In sum, the above null mixed-effects model indicates that the average income (intercept) is 8.733811, with significant variability both between and within countries. The inclusion of random intercepts for countries is justified by the significant LR test, highlighting the importance of accounting for country-level effects in the model.
Although the LR test can suggest whether we should use mixed effects model or a single level model, we can also calculate the intraclass correlation coefficient to determine it. The intraclass correlation coefficient measures the degree of similarity among observations within the same group or cluster.
To obtain the intraclass correlation coefficient, type:
estat icc
Stata will give us the following result:
. estat icc
Intraclass correlation
------------------------------------------------------------------------------
Level | ICC Std. err. [95% conf. interval]
-----------------------------+------------------------------------------------
country | .4050457 .0763716 .2678361 .5588903
------------------------------------------------------------------------------
Decision rule:
If the intraclass correlation coefficient (ICC) approaches 0 then the grouping by entities (here counties) are of no use (so you may just run a single level model). If the ICC approaches 1 then there is no variance to explain at the individual level, everybody is the same.
Here the ICC is greater than 0, which is .4050457 suggesting that we should use multilevel model instead of single level model for this dataset.
Note: the ICC is the ratio of level 2 variance to the sum of level 1 and level 2 variance estimates. We can thus calculate it manually by plugging in the respective values from the null model output table as follows:
ICC = var(_cons)/ var(_cons)+ var(Residual)
= .6593976 / (.6593976 + .9685608)
= .4050457
2. Varying-intercept Model with Level 1 Predictors
From the LR test above and from the ICC value, we now know that our dataset requires estimating multilevel/mixed effects models. Let's now expand our model by adding all the available level 1 predictors. Run the following codes in Stata:
mixed income education age gender || country:, mle
Stata will give us the following outputs:
. mixed income education age gender || country:, mle
Performing EM optimization ...
Performing gradient-based optimization:
Iteration 0: Log likelihood = -27237.919
Iteration 1: Log likelihood = -27237.919 (backed up)

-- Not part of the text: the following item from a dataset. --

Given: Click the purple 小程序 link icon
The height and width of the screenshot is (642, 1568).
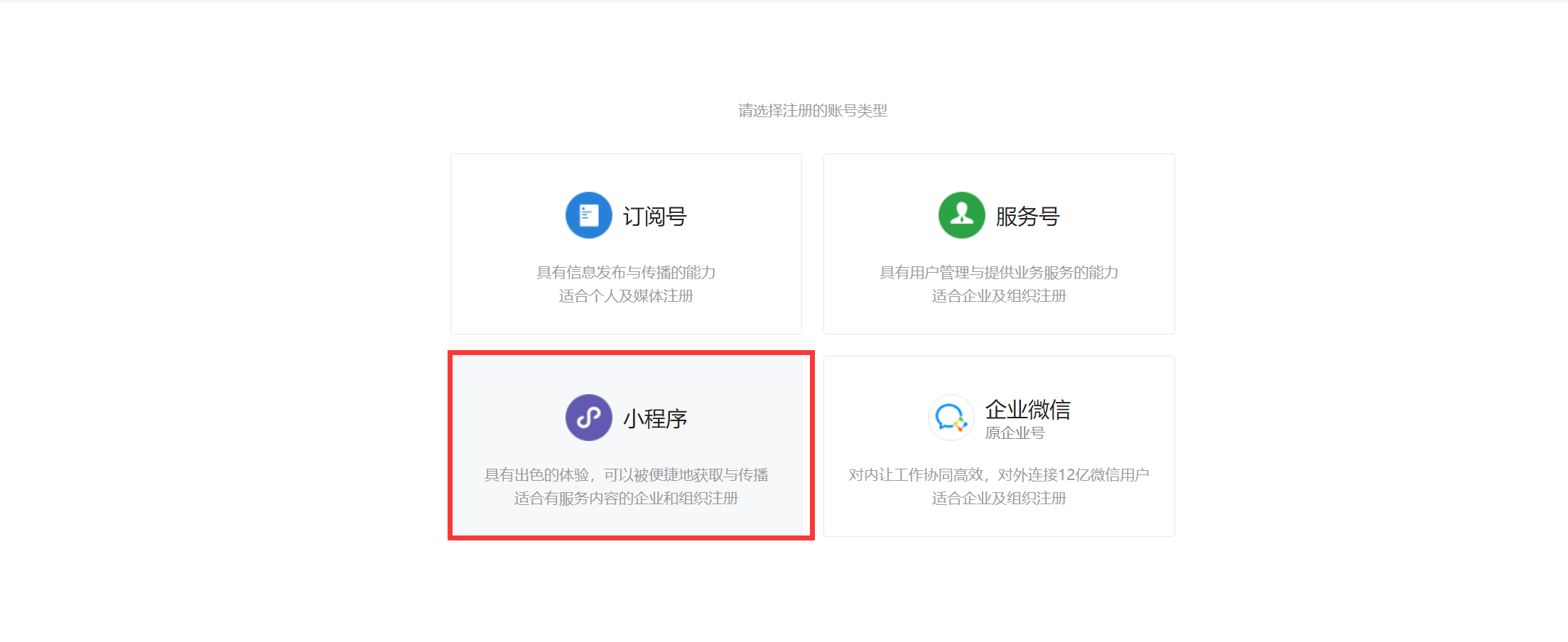Looking at the screenshot, I should click(x=588, y=418).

Computing standard errors ...
Mixed-effects ML regression Number of obs = 19,914
Group variable: country Number of groups = 20
Obs per group:
min = 639
avg = 995.7
max = 2,348
Wald chi2(3) = 1507.06
Log likelihood = -27237.919 Prob > chi2 = 0.0000
------------------------------------------------------------------------------
income | Coefficient Std. err. z P>|z| [95% conf. interval]
-------------+----------------------------------------------------------------
education | .5521803 .014848 37.19 0.000 .5230787 .5812818
age | .0020658 .0004749 4.35 0.000 .0011351 .0029966
gender | -.0905304 .0134999 -6.71 0.000 -.1169896 -.0640712
_cons | 8.397502 .1773812 47.34 0.000 8.049841 8.745162
------------------------------------------------------------------------------
------------------------------------------------------------------------------
Random-effects parameters | Estimate Std. err. [95% conf. interval]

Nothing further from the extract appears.